JAMES L. THOMAS, JR., JESSILYN THOMAS and CURTIS SIMMONS, Plaintiffs, against ANDREI S. GRIGORESCU, KIG TAXI, INC., DIVISION PRIVATE CAR SERVICE, INC., "JOHN DOE", the name being fictitious, said name intended to be the operator of the vehicle owned by defendant Division Private Care Service, Inc., and NATIONAL RAILROAD PASSENGER CORP., Defendants.


The opinion of the court was delivered by: HAIGHT

MEMORANDUM OPINION AND ORDER

HAIGHT, District Judge:

Plaintiffs, employees of defendant National Railroad Passenger Corporation ("Amtrak"), were injured in an automobile accident while on their way from the railyards to a hotel after work. They seek to recover damages against the railroad under the Federal Employers Liability Act ("FELA"), 45 U.S.C. § 51 et seq, which imposes liability on interstate carriers for certain of their employee's work-related injuries. Defendant Amtrak moves for summary judgment on the grounds that it owed plaintiffs no duty of care and was not liable for the negligence which caused their injuries.

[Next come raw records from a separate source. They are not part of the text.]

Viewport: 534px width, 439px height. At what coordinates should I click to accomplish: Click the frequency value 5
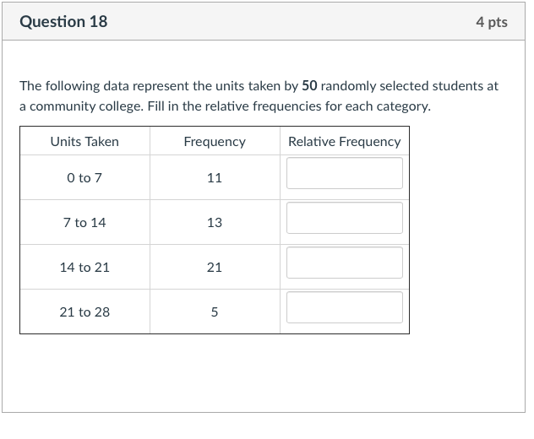(215, 312)
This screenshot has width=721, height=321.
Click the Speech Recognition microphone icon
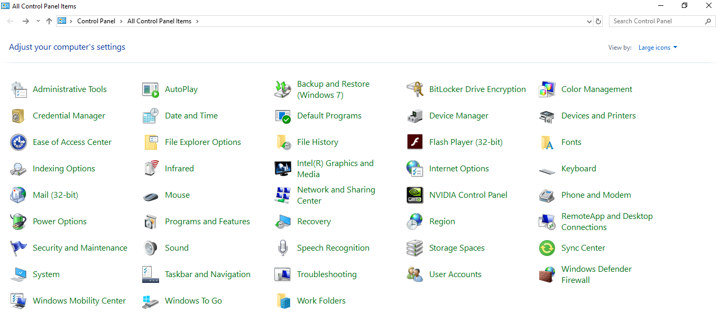(283, 248)
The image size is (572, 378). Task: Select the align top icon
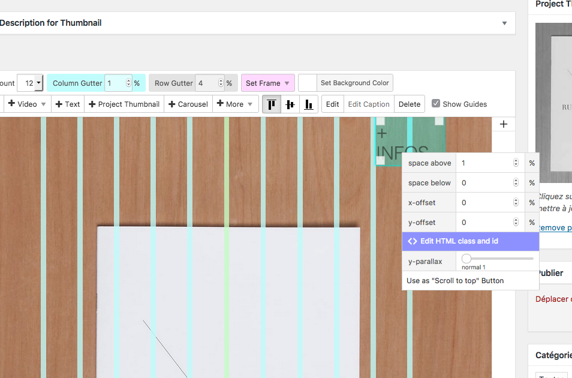pos(272,104)
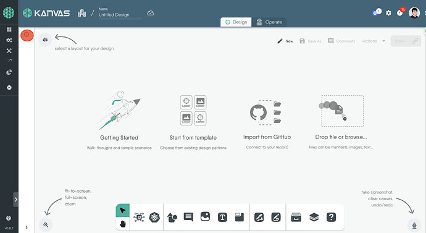Select the comment bubble tool in dock
Screen dimensions: 426x233
[x=188, y=217]
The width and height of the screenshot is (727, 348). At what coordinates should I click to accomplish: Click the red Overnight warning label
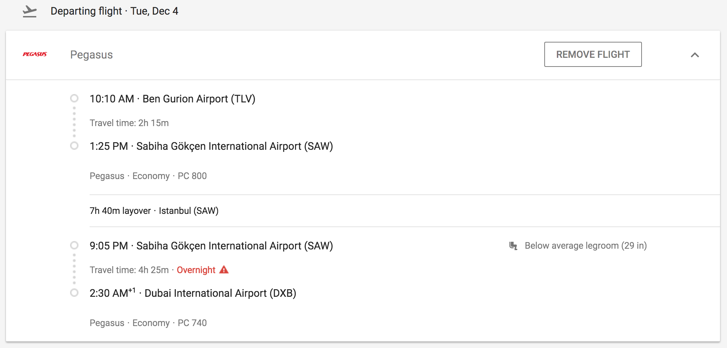(x=196, y=270)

 At the time of the accident, plaintiffs were on-board Amtrak employees based in Florida. As part of their work they periodically travelled on Amtrak trains to New York City, where they would lay-over before returning to Florida. During the stop in New York, on-board employees were required to stay at a New York hotel, the Edison Hotel, some distance from the railyards. Employees were "on-call" while at the Edison, and Amtrak paid for their meals and lodging during the lay-over. At the time of the accident, plaintiffs weere riding to the hotel in a cab owned by defendant KIG Taxi, whose negligence is alleged to have caused the accident.

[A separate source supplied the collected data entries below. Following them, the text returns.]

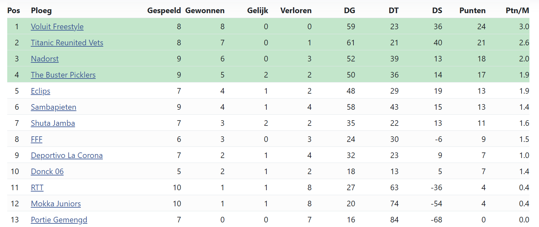Open the Voluit Freestyle team link

[x=57, y=27]
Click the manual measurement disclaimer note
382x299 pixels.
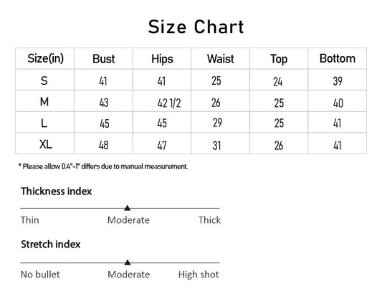103,166
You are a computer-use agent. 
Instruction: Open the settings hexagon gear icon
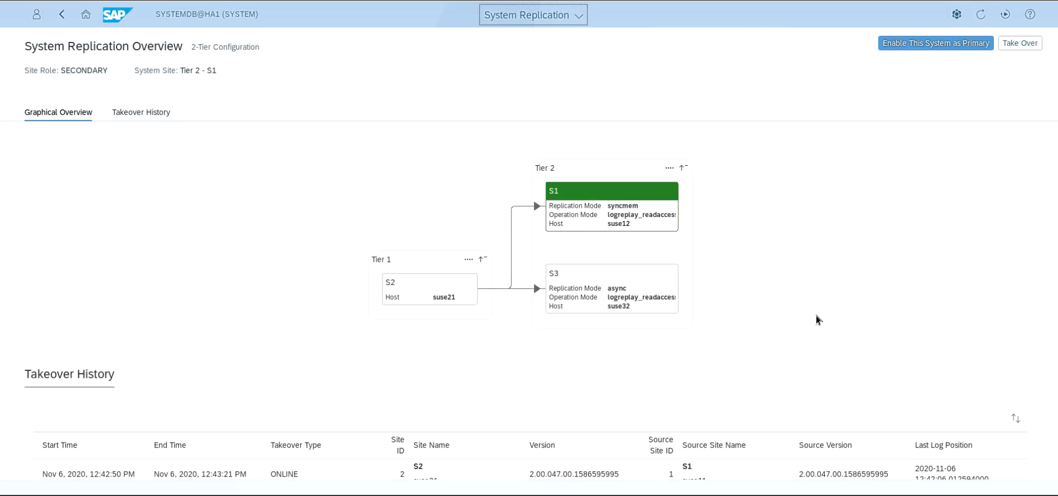point(957,14)
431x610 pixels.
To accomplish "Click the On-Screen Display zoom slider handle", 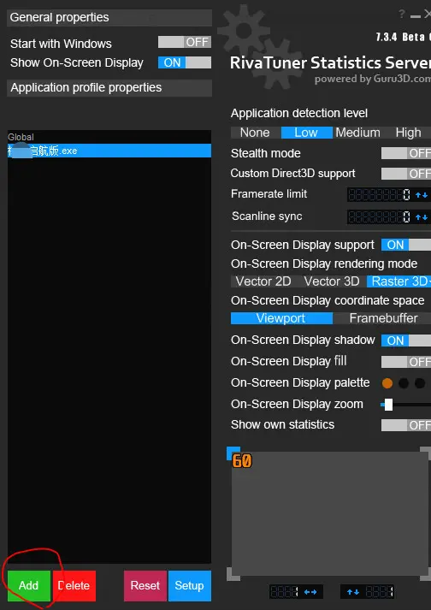I will [388, 405].
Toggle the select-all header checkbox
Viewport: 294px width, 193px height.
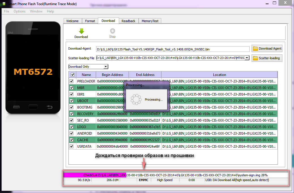tap(72, 75)
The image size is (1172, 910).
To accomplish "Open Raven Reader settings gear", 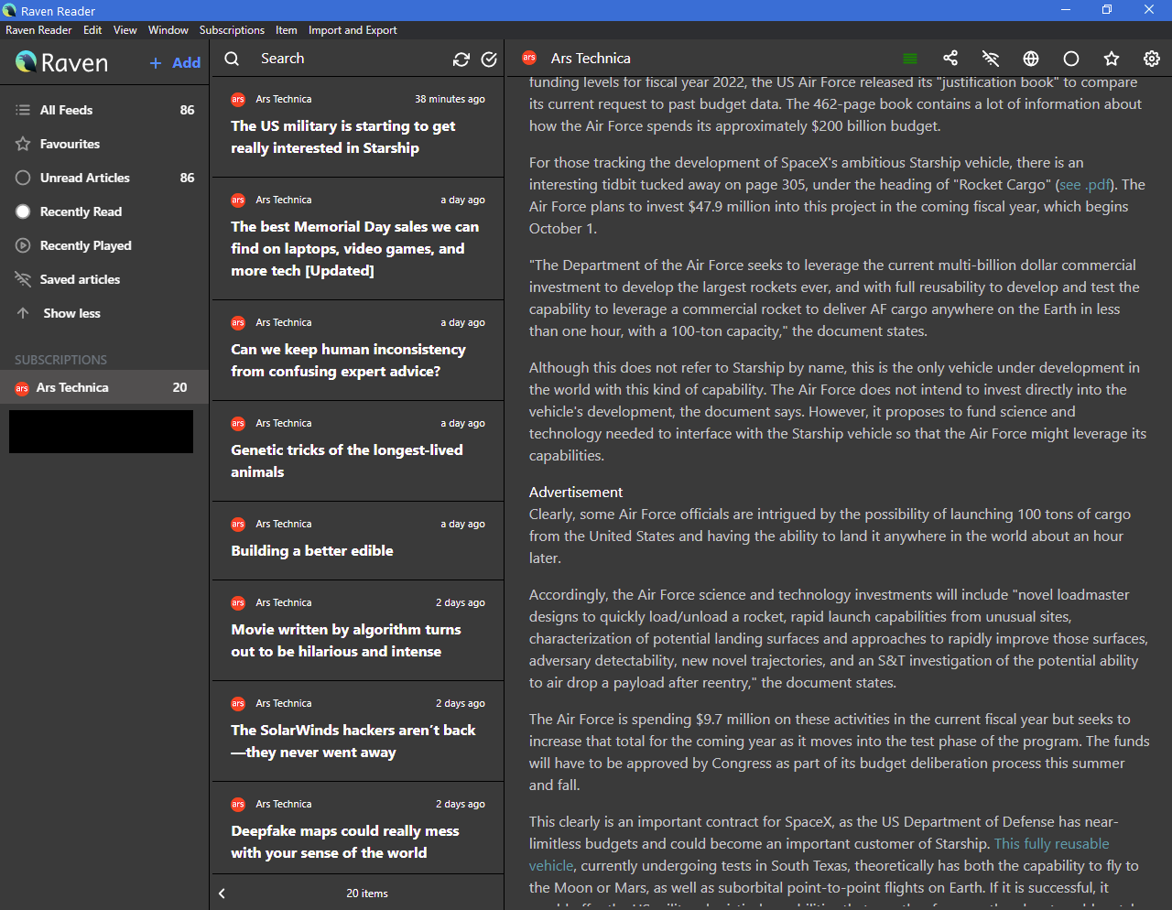I will point(1151,58).
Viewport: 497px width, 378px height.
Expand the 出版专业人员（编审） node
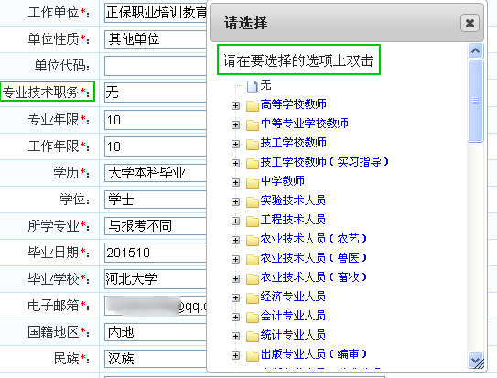coord(235,355)
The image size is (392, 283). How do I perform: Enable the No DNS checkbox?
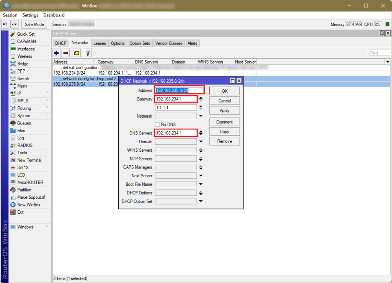pos(158,124)
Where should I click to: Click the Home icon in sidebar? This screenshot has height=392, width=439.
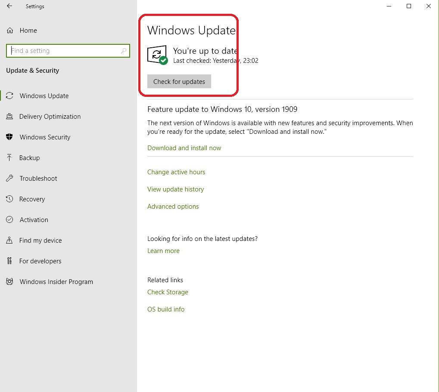click(9, 31)
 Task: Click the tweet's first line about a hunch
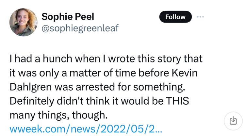click(106, 59)
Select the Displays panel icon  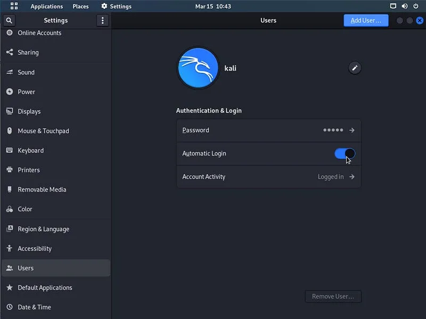click(x=11, y=111)
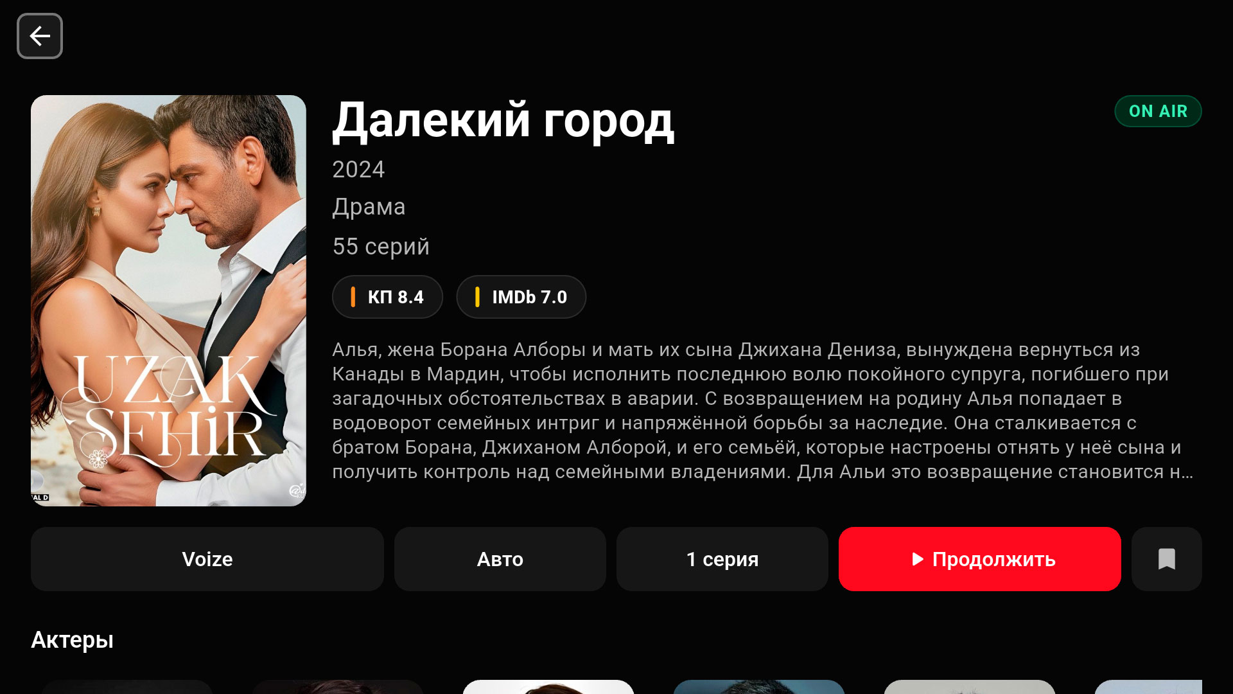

 According to information submitted by Amtrak, workers were not conpensated for time spent at the hotel or travelling to and from the hotel, nor were they reimbursed for travel expenses. Amtrak exercised no control over the workers' choice of transportation to and from the hotel, and it was required to arrange for or control such transportation under its contract with its workers. Because the choice of a taxi and driver was entirely plaintiffs", Amtrak claims that it is not responsible for their injuries. Plaintiffs contend, however, that Amtrak owed a "non-delegable duty to provide safe transportation" for its employees travelling between the railyard and the hotel and is thus liable for any taxi negligence.

 I.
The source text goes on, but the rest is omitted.